What is being asked >> Go through the entries below and pick out every line with "Viewport".

Collected data >>
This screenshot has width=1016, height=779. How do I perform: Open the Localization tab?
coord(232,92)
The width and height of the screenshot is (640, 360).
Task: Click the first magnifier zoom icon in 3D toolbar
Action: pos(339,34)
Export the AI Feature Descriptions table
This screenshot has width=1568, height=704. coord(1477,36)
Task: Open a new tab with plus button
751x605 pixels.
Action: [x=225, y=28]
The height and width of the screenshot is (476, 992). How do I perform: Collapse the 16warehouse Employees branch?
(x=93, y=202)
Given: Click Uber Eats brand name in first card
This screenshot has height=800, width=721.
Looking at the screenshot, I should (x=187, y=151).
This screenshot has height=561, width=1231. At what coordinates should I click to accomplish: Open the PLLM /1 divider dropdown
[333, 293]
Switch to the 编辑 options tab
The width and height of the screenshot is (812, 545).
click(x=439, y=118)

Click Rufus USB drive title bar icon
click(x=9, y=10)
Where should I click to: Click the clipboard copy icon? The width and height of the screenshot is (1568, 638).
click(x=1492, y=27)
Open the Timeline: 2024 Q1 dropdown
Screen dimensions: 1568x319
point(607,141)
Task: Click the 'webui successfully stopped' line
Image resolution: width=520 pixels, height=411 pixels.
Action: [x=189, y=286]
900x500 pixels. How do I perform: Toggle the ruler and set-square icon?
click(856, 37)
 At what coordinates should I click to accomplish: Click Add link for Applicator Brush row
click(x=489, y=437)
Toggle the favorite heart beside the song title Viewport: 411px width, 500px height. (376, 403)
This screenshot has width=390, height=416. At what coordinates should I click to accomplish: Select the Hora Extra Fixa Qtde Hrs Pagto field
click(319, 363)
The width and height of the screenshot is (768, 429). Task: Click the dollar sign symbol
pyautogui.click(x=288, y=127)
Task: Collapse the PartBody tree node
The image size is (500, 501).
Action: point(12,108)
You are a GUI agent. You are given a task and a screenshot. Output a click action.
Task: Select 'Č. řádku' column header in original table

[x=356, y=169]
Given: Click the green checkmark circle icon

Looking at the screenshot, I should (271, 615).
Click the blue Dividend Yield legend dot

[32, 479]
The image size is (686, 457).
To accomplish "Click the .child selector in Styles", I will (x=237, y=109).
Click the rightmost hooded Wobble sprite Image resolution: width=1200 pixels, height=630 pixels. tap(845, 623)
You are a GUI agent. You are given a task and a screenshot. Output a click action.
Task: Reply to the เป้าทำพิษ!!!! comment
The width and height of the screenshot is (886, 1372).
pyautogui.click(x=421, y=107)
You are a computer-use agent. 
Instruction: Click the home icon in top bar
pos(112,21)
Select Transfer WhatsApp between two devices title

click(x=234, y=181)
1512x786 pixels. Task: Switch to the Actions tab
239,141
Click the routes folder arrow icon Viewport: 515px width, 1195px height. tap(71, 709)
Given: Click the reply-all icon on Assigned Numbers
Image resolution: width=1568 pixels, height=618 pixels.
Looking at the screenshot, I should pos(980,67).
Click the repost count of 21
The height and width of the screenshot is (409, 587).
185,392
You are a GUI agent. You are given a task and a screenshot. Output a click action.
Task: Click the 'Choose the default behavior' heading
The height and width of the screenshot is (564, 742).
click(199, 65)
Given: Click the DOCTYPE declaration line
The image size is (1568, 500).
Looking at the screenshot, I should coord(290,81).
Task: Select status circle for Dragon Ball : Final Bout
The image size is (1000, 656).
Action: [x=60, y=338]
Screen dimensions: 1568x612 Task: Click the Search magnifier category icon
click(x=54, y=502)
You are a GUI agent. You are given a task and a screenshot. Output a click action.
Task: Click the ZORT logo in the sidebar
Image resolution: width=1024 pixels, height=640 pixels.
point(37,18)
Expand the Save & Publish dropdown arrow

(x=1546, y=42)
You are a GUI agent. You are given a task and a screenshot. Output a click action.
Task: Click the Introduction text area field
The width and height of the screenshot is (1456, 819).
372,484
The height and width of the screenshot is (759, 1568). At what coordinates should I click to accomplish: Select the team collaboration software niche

Task answer >>
Toggle the favorite heart beside the song title Viewport: 411px width, 500px height. (376, 403)
Click the routes folder arrow icon Viewport: 515px width, 1195px height. tap(71, 709)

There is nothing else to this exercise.